We solely rolled again these emergency measures – primarily based on cautious data-driven evaluation – after we noticed a return to extra regular situations. We left a few of them on for an extended time period by February this yr and others, like not recommending civic, political or new Teams, we’ve got determined to retain completely.

Preventing Hate Teams and different Harmful Organizations

I need to be completely clear: we work to restrict, not increase hate speech, and we’ve got clear insurance policies prohibiting content material that incites violence. We don’t revenue from polarization, actually, simply the other. We don’t permit harmful organizations, together with militarized social actions or violence-inducing conspiracy networks, to prepare on our platforms. And we take away content material that praises or helps hate teams, terrorist organizations and felony teams.
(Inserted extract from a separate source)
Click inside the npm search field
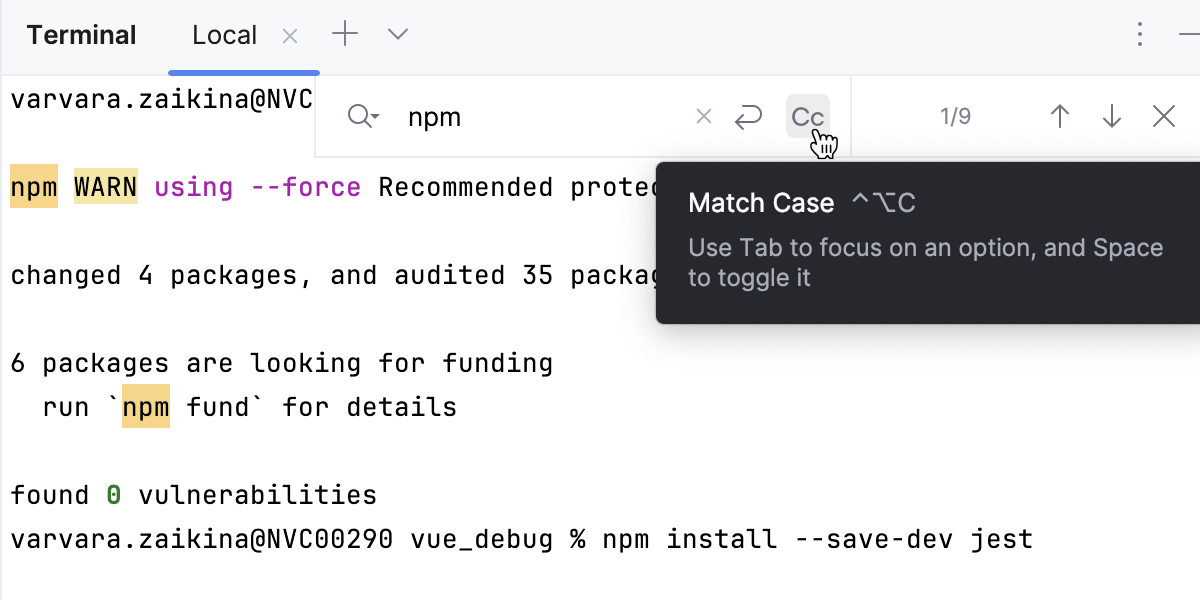Screen dimensions: 1200x600 pyautogui.click(x=500, y=116)
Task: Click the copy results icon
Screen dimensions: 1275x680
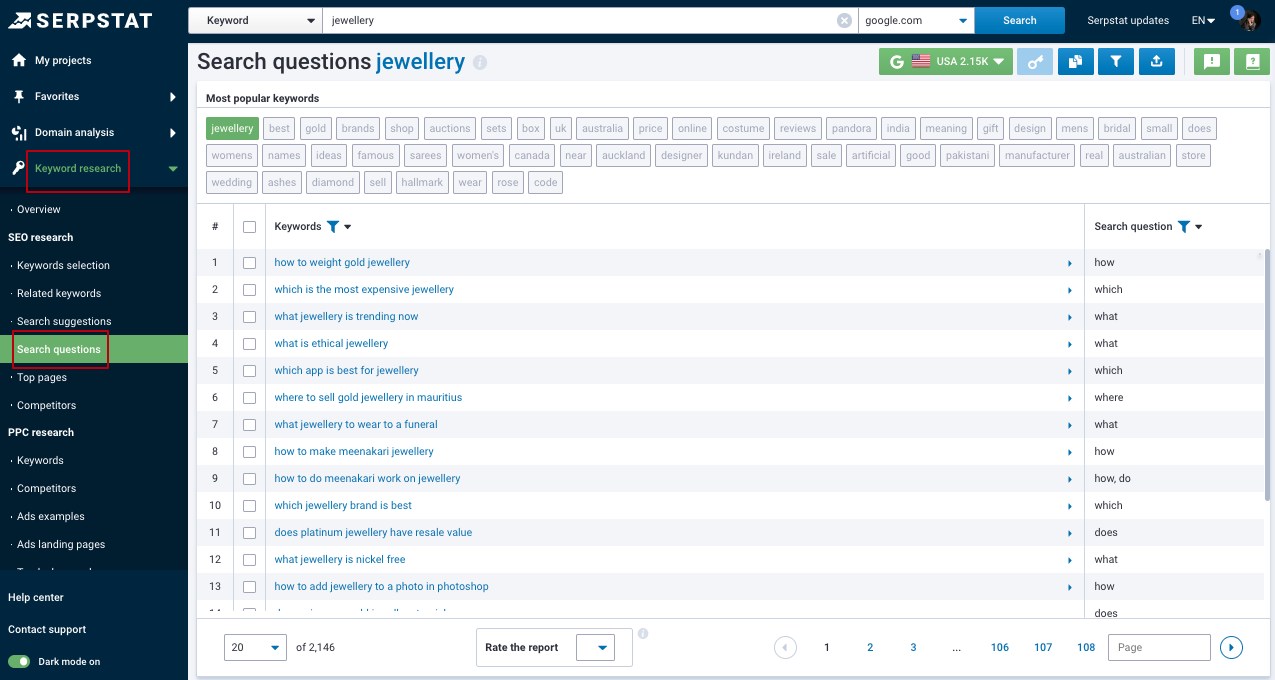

We’ve been extra aggressive than another web firm in combating dangerous content material, together with content material that sought to delegitimize the election. However our work to crack down on these hate teams was years within the making. We took down tens of hundreds of QAnon pages, teams and accounts from our apps, eliminated the unique #StopTheSteal Group, and eliminated references to Cease the Steal within the run as much as the inauguration. In 2020 alone, we eliminated greater than 30 million items of content material violating our insurance policies concerning terrorism and greater than 19 million items of content material violating our insurance policies round organized hate in 2020. We designated the Proud Boys as a hate group in 2018 and we proceed to take away reward, help, and illustration of them. Between August final yr and January 12 this yr, we recognized practically 900 militia organizations beneath our Harmful Organizations and People coverage and eliminated hundreds of Pages, teams, occasions, Fb profiles and Instagram accounts related to these teams.

This work won’t ever be full. There’ll all the time be new threats and new issues to handle, within the US and all over the world. That’s why we stay vigilant and alert – and can all the time must.

That can be why the suggestion that’s typically made that the violent riot on January 6 wouldn’t have occurred if it was not for social media is so deceptive. To be clear, the accountability for these occasions rests squarely with the perpetrators of the violence, and people in politics and elsewhere who actively inspired them. Mature democracies during which social media use is widespread maintain elections on a regular basis – as an illustration Germany’s election final week – with out the disfiguring presence of violence. We actively share with Regulation Enforcement materials that we are able to discover on our providers associated to those traumatic occasions. However lowering the advanced causes for polarization in America – or the riot particularly – to a technological rationalization is woefully simplistic.

We’ll proceed to face scrutiny – a few of it honest and a few of it unfair. We’ll proceed to be requested troublesome questions. And many individuals will proceed to be skeptical of our motives. That’s what comes with being a part of an organization that has a big impression on the planet. We must be humble sufficient to just accept criticism when it’s honest, and to make modifications the place they’re justified. We aren’t excellent and we don’t have all of the solutions. That’s why we do the form of analysis that has been the topic of those tales within the first place. And we’ll hold in search of methods to answer the suggestions we hear from our customers, together with testing methods to ensure political content material doesn’t take over their Information Feeds.

However we also needs to proceed to carry our heads up excessive. You and your groups do unbelievable work. Our instruments and merchandise have a vastly constructive impression on the world and in folks’s lives. And you’ve got each purpose to be happy with that work.